**Exercise goal**
Recast the lines beginning with the one that contains "You are a computer-use" and continuing through the one that contains "coord(261,130)" as a JSON list of strings, one string per line, leaving out blank lines. Omit the pictures from your answer.

**Records for this task**
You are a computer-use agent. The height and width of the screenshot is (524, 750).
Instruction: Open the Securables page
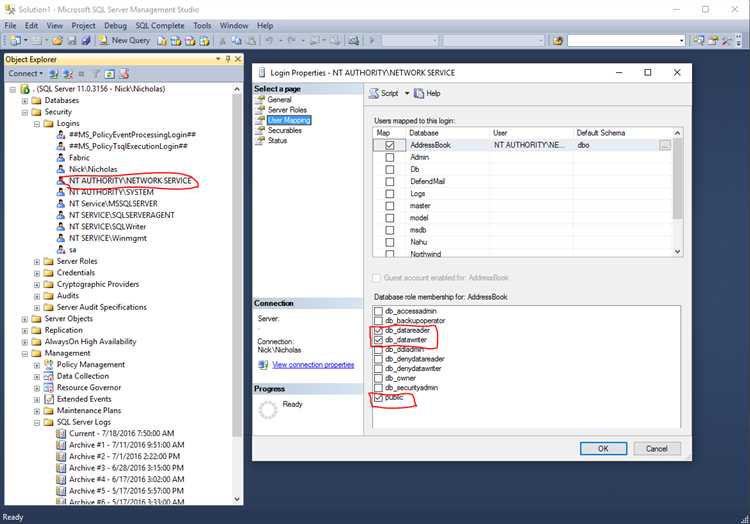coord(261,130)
---
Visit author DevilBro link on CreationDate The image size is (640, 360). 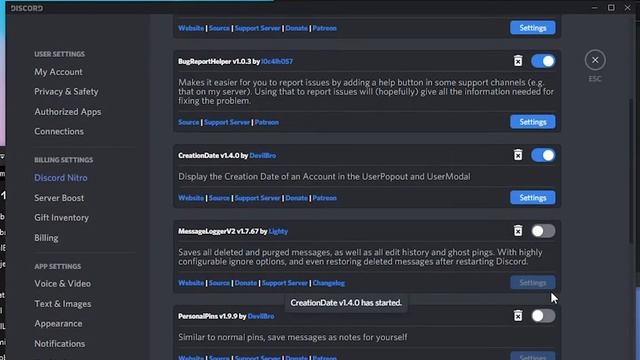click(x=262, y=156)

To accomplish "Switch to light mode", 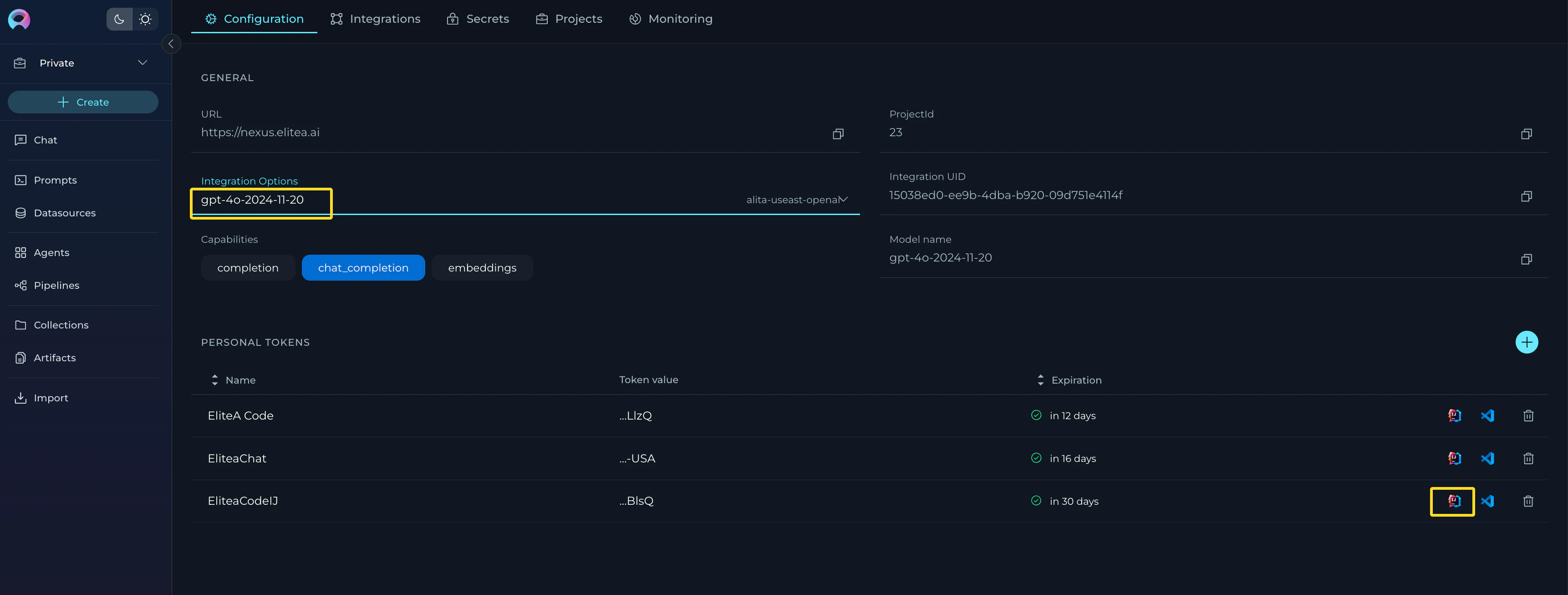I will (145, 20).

**Complete output**
[
  "You are a computer-use agent. The height and width of the screenshot is (524, 750).",
  "Instruction: Open the Securables page",
  "coord(261,130)"
]